Ostatnio przyszedł do mnie rano o 7:30 opiekun - Michał. Tak, w Dąbku jest opiekun - samiec :-) Michał jest duży i silny, jak tur :-) Zabrał się do mnie tak samo jak Renata ale jakoś tak mnie dobrze złapał, że zaraz po ubraniu spodni, skarpetek i butów to głowę miałem między nogami. Podstawił wózek by mnie przesadzić. Zauważyłem, że trochę ten wózek jest za daleko ale nim się spostrzegłem to już byłem w górze. Gdy już stałem na przeproście to powiedziałem mu, że chyba trochę za daleko podstawił wózek, a Michał - to nic. Złapał mnie i przesunął jak pionka na szachownicy.
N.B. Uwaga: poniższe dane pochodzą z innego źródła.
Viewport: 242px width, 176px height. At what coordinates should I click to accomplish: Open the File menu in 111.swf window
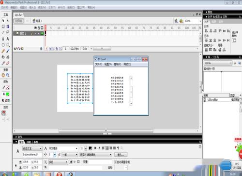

Ot taka bułka z masłem. Jestem lekki jak piórko :-) Ciekawe co na to Renata?

To wszystko tak śmiesznie brzmi ale co będzie jak wrócę do Krakowa, do domu? To już będzie żałosne. Moja mama nie jest jak tur za to ja się czuję jak żubr pod ochroną. Czy ten SM nie jest poje....? A takie życie?